Directions >> Reproduce the data shown below exactly.

Records for the task >>
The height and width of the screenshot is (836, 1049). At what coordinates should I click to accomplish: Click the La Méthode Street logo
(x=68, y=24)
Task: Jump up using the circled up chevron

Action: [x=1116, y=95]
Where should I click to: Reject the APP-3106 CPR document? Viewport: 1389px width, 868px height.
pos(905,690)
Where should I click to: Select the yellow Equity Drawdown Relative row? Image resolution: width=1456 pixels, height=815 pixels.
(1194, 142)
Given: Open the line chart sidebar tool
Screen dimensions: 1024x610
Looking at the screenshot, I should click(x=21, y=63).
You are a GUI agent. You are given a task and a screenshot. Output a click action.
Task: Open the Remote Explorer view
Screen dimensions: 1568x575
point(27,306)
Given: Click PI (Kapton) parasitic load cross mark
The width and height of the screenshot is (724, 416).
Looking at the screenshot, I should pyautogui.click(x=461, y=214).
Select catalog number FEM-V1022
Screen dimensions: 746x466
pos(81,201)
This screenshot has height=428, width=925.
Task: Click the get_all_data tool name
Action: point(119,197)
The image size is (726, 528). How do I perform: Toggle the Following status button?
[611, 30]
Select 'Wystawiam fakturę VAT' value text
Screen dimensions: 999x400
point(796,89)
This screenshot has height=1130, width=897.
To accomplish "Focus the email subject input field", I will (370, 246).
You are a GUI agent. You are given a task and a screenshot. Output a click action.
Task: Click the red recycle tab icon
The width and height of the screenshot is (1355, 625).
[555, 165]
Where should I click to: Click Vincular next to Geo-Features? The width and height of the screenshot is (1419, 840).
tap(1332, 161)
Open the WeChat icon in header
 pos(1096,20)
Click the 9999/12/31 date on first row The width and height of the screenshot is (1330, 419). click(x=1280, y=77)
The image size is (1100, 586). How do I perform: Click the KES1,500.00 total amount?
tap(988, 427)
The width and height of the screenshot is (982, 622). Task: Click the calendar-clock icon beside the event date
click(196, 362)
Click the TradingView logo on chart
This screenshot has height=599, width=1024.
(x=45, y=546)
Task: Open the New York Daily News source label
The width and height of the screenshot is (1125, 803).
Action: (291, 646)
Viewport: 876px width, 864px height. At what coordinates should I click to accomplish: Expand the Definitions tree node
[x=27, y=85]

Output for this task >>
The height and width of the screenshot is (836, 1049). At what coordinates should I click to accomplish: Click the La Méthode Street logo
(x=68, y=24)
Task: Jump up using the circled up chevron

Action: [x=1116, y=95]
Where should I click to: Reject the APP-3106 CPR document? Viewport: 1389px width, 868px height.
pos(905,690)
Where should I click to: Select the yellow Equity Drawdown Relative row? Image resolution: width=1456 pixels, height=815 pixels.
(1194, 142)
Given: Open the line chart sidebar tool
Screen dimensions: 1024x610
Looking at the screenshot, I should click(x=21, y=63).
You are a GUI agent. You are given a task and a screenshot. Output a click action.
Task: Open the Remote Explorer view
Screen dimensions: 1568x575
point(27,306)
Given: Click PI (Kapton) parasitic load cross mark
The width and height of the screenshot is (724, 416).
Looking at the screenshot, I should pyautogui.click(x=461, y=214).
Select catalog number FEM-V1022
Screen dimensions: 746x466
pos(81,201)
This screenshot has height=428, width=925.
Task: Click the get_all_data tool name
Action: point(119,197)
The image size is (726, 528). How do I perform: Toggle the Following status button?
[611, 30]
Select 'Wystawiam fakturę VAT' value text
Screen dimensions: 999x400
point(796,89)
This screenshot has height=1130, width=897.
To accomplish "Focus the email subject input field", I will (370, 246).
You are a GUI agent. You are given a task and a screenshot. Output a click action.
Task: Click the red recycle tab icon
The width and height of the screenshot is (1355, 625).
[555, 165]
Where should I click to: Click Vincular next to Geo-Features? The width and height of the screenshot is (1419, 840).
tap(1332, 161)
Open the WeChat icon in header
 pos(1096,20)
Click the 9999/12/31 date on first row The width and height of the screenshot is (1330, 419). click(x=1280, y=77)
The image size is (1100, 586). How do I perform: Click the KES1,500.00 total amount?
tap(988, 427)
The width and height of the screenshot is (982, 622). Task: Click the calendar-clock icon beside the event date
click(196, 362)
Click the TradingView logo on chart
This screenshot has height=599, width=1024.
(x=45, y=546)
Task: Open the New York Daily News source label
The width and height of the screenshot is (1125, 803).
Action: (291, 646)
Viewport: 876px width, 864px height. At what coordinates should I click to accomplish: Expand the Definitions tree node
[x=27, y=85]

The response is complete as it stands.